数据类型之间c的类型转换

Question

I wrote this small code to test my understanding. But didn't understand some facts behind it. I am working on a 64 bit little endian machine. So any pointer is 8 bytes. That means

#include<stdio.h>
int main(){
    char *c = (char *)0x12345678889;
    long a = 1;
    int b = (long)(c-a);
    /* int cc = (int)(c-a); gives compiler error */
    printf("val = %x and b = %x", c-a,b);
    return 0;
}
Output
val = 45678888 and b = 45678888

Say the starting address is 100. So the char* would be stored in memory as 100->89, 101->88 ... 105->12 and bytes 106 and 107 will be unused. Is this assumption of mine correct in the first place? Since int and long are 4 bytes in a 64 bit machine, it will start from 100,101,102 and 103 and will consider only these bytes. So 45678889 - 1 = 45678888. Is my understanding correct? Finally, I don't understand while the commented line gives a compiler error. The compiler had implicitly typecasted the above line. But why not below?

Answer 1

First you didn't know a-priori how values are stored, it depends on machine endianess . Values can be stored from lowest to highest digits or in the converse. Yours is from low to high.

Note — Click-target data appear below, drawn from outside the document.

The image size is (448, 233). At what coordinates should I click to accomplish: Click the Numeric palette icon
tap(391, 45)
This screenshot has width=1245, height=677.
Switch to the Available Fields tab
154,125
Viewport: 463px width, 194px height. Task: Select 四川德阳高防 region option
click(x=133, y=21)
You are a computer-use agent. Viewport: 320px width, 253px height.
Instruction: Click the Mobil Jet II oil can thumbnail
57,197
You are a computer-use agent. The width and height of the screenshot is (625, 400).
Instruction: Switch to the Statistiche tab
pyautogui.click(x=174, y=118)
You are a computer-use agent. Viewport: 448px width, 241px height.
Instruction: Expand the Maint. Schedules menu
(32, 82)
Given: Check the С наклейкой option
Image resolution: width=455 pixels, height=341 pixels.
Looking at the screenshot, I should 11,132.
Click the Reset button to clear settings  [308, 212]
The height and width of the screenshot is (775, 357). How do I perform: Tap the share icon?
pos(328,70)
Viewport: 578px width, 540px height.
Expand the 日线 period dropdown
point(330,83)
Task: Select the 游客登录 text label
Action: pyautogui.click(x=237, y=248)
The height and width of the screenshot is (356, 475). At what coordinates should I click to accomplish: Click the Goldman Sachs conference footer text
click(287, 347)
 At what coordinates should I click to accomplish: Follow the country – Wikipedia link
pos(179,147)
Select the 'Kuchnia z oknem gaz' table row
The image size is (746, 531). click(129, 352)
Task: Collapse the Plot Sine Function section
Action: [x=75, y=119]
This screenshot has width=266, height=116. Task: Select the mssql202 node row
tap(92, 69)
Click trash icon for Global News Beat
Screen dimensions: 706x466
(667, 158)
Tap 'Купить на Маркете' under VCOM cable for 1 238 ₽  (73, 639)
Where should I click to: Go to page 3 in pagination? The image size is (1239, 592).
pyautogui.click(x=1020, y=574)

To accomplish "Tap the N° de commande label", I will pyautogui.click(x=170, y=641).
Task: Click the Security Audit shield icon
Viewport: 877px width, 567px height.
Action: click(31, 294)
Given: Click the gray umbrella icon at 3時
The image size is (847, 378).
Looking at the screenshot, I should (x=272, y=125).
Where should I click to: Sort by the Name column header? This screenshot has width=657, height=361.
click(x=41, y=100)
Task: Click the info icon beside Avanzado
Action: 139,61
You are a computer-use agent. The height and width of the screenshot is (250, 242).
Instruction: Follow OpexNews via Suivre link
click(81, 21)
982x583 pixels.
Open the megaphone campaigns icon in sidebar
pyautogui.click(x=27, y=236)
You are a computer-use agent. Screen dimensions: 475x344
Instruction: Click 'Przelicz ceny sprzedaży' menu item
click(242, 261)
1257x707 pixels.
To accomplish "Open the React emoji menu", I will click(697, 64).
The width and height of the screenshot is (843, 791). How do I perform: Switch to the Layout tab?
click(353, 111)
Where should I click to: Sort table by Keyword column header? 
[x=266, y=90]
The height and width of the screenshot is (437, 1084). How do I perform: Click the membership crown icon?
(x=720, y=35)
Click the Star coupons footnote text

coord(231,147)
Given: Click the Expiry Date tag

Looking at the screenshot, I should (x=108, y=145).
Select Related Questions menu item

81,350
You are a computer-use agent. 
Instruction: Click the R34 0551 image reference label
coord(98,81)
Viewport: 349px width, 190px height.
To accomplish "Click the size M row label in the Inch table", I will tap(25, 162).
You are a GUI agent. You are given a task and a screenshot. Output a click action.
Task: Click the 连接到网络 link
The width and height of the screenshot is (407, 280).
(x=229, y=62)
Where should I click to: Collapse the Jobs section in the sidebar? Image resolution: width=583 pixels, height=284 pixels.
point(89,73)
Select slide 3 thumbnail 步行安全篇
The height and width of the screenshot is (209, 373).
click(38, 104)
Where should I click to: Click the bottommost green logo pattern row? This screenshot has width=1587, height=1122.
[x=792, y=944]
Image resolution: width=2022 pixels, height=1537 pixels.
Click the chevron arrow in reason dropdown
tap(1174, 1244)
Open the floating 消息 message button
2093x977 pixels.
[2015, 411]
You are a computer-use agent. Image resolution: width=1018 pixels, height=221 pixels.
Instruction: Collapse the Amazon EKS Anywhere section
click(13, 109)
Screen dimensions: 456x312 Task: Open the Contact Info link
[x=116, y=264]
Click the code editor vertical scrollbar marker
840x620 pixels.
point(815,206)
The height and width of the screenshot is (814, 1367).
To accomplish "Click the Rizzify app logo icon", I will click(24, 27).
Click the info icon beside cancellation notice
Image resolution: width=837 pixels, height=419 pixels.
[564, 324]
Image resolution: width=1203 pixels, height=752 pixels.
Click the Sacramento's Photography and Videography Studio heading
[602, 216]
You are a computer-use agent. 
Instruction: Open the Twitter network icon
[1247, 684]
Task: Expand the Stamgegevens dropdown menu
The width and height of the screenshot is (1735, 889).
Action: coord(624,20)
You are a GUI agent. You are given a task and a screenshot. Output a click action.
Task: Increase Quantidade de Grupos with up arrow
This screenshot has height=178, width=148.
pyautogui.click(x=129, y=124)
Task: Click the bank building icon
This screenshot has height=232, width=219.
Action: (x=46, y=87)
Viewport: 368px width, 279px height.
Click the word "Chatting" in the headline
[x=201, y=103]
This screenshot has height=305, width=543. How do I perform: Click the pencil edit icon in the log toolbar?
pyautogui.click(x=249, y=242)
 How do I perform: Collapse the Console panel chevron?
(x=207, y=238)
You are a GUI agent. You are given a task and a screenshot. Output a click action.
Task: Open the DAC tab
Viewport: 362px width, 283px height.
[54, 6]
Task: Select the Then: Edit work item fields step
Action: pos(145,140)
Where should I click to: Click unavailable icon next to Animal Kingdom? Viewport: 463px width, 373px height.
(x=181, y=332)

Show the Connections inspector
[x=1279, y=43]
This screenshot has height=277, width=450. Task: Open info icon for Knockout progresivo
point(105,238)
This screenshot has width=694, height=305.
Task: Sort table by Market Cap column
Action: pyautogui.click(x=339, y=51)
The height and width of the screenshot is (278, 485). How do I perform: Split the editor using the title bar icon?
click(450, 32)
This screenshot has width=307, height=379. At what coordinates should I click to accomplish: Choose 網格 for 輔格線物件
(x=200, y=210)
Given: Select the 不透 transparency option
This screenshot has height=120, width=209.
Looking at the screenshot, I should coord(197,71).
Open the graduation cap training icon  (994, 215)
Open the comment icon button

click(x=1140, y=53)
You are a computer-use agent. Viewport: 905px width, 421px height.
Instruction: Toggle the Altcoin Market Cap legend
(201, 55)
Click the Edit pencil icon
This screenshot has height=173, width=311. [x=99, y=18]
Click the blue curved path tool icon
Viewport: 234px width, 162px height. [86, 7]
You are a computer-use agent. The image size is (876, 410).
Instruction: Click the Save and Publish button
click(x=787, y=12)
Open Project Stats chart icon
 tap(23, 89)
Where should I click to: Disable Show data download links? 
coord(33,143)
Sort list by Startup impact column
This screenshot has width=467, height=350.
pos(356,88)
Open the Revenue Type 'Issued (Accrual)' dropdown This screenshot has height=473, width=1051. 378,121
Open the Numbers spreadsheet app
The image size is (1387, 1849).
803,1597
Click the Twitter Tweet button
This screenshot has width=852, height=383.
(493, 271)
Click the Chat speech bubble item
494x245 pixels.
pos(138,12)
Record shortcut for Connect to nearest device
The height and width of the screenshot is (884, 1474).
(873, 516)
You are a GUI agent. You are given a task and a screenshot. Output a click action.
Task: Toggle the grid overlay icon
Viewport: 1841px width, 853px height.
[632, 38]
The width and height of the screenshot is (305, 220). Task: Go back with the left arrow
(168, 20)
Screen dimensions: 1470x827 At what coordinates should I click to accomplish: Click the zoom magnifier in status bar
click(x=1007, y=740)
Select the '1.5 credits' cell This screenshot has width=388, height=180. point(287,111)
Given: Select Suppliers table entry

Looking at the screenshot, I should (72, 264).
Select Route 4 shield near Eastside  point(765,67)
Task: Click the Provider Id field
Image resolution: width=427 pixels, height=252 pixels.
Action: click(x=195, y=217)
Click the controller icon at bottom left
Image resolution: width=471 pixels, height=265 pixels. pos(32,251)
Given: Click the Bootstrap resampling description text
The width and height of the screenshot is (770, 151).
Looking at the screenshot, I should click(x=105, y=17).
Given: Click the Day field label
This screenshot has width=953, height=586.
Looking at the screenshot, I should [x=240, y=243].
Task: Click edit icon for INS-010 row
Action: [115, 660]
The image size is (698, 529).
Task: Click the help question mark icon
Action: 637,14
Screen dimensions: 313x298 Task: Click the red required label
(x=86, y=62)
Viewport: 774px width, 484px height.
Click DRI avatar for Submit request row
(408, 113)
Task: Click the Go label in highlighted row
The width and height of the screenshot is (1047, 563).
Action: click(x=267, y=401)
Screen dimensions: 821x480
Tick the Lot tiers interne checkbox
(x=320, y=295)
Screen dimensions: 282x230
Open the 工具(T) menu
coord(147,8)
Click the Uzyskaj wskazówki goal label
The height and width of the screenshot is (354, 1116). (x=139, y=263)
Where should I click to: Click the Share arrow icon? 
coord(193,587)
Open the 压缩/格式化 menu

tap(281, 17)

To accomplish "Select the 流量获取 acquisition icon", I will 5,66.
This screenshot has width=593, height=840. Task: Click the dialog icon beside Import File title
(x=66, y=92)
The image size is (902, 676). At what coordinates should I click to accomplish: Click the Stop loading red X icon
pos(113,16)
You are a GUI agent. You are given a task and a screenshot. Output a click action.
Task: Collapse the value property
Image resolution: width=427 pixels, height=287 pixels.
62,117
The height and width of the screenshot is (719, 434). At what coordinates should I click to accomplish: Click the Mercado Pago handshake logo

Second, on many 64-bit machines int are 4 bytes long and long 8 bytes long. What happens is that your machine computes ca which is 0x12345678888 of type (char *) , then it convert it into a long with value 0x12345678888 and then truncate it silently (longs are silently converted to ints in C).

The comment gives a warning because ca is of type char * and that cannot be silently converted into an int (it is considered much dangerous dans long to int). Ok then you converted it explicitly but the compiler warns you that it is dangerous too. Note that these are warnings not errors (it may depend on compiler options...).